Biel ficou vermelho, fez que ia enfrenta-lo mas me olhou, com vergonha. Pegou-me pela mao e me tirou ali da sala; do lado de fora, o garoto de cabelos platinados o esperava. Assim que nos viu de maos dadas, ficou ainda mais branco, gaguejou algo que nao entendi e se afastou apressado. Biel me olhou como se pedisse desculpas.

- E' o Caio _ disse _ A gente estava ficando, agora ele te viu e... Bom, eu nunca escondi dele de quem eu gosto de verdade.

Achei melhor ficar em silencio. Caia a tarde, e a rua arborizada fazia uma sombra fresca e pontilhada de sol poente pelas calçadas. Biel falou em tomarmos um sorvete.

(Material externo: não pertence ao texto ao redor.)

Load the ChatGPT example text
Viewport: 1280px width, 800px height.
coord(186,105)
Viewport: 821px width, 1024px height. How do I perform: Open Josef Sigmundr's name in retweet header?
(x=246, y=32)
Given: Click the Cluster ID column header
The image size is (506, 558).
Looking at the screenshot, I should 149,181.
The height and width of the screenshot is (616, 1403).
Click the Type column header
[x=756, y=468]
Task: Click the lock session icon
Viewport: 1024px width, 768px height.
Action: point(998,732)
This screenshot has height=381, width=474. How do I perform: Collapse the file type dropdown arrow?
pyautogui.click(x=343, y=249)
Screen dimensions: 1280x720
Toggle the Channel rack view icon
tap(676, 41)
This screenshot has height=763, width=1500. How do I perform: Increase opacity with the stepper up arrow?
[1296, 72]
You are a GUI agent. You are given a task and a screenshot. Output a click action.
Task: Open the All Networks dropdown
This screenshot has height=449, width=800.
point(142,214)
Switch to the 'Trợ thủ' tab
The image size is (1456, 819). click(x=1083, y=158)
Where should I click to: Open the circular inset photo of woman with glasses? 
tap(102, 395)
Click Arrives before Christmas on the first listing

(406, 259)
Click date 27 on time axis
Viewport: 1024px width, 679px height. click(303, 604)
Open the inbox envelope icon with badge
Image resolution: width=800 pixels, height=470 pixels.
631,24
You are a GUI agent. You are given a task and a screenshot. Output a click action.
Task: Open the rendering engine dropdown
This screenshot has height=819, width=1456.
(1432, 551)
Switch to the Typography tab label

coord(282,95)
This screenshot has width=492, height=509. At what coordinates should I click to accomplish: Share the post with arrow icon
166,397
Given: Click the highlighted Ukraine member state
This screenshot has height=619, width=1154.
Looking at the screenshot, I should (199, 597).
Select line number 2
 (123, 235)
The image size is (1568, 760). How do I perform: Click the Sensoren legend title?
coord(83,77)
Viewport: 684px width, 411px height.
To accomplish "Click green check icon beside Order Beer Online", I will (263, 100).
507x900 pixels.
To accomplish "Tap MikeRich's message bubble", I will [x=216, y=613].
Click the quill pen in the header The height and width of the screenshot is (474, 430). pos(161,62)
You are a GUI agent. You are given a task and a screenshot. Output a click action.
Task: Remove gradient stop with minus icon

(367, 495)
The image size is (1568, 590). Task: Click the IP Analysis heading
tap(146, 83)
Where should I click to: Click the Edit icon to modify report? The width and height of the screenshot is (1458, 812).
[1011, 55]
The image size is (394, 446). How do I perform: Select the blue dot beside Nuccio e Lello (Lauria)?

- Vamos na Sorveteria America e là poderemos tomar sorvete de graça _ disse, todo alegre outra vez _ Nao te contaram, nao e'? O Carlos se casou com o Rui. Ano passado. Por isso meu cunhado me deixa tomar sorvete de graça, quando eu quiser.

Essa mescla de adolescencia e infancia parecia presente nele, tornando-o atraente para mim, e agora sem qualquer culpa. Ele me olhava e sorria.

- Voce esta ainda mais bonito, Paulo _ falou baixinho _ Amo homens de cabelo grisalho, amo esse visual daddy. Voce so' melhorou com o tempo. Sabe, foi tao injusto o que Carlos fez, separando a gente... Apesar de que, sei que com a minha idade aquela vez seria impossivel qualquer relacionamento. Quando entrei para o Diversidade, Cleiton me disse que voce estava em BH, mas Carlos o proibiu de passar seu telefone para mim, alegando relaçoes cortadas. Voce viu, agora ele manda no grupo. O marido dele nada em dinheiro, coloca muita verba là dentro, entao tudo funciona do jeito que ele quer. Depois que Cleiton e Vagner adotaram Clara, ficaram tao sobrecarregados que passaram a liderança do Diversidade para o Carlos, mas jà era ele quem apitava lá fazia tempo. Expulsou as lesbicas, mudou as politicas do grupo, de modo que agora so' se aceitam homens gays brancos e de classe-media.

- E' terrivel, Biel _ falei, chocado por ouvir a confirmaçao daquilo que eu suspeitava _ E' uma politica eugenista, de segregaçao extrema. Um apartheid dentro do proprio movimento. Preconceito vindo de quem sofre preconceito. Como isso e' visto pelos demais grupos aqui na capital?

- Nos odeiam, claro. Afirmam que manchamos a imagem do movimento, ao que Carlos argumenta que se trata apenas de um grupo direcionado a um segmento da sigla, e que os outros, lesbicas, bissexuais, transgeneros, podem ter seus proprios grupos sem que briguem entre si. E' cinico da parte dele, pois ele nega que segrega, ainda que todos vejam.

Apesar de Biel ter "passe livre" na Sorveteria America, preferi pagar por nossos sorvetes, nao queria nada que viesse de Carlos e seu marido. Conversamos ainda sobre coisas que fizemos nesse tempo todo, Biel contando que se assumira aos quinze anos, mas que nao houve brigas com os pais, pareciam desconfiar.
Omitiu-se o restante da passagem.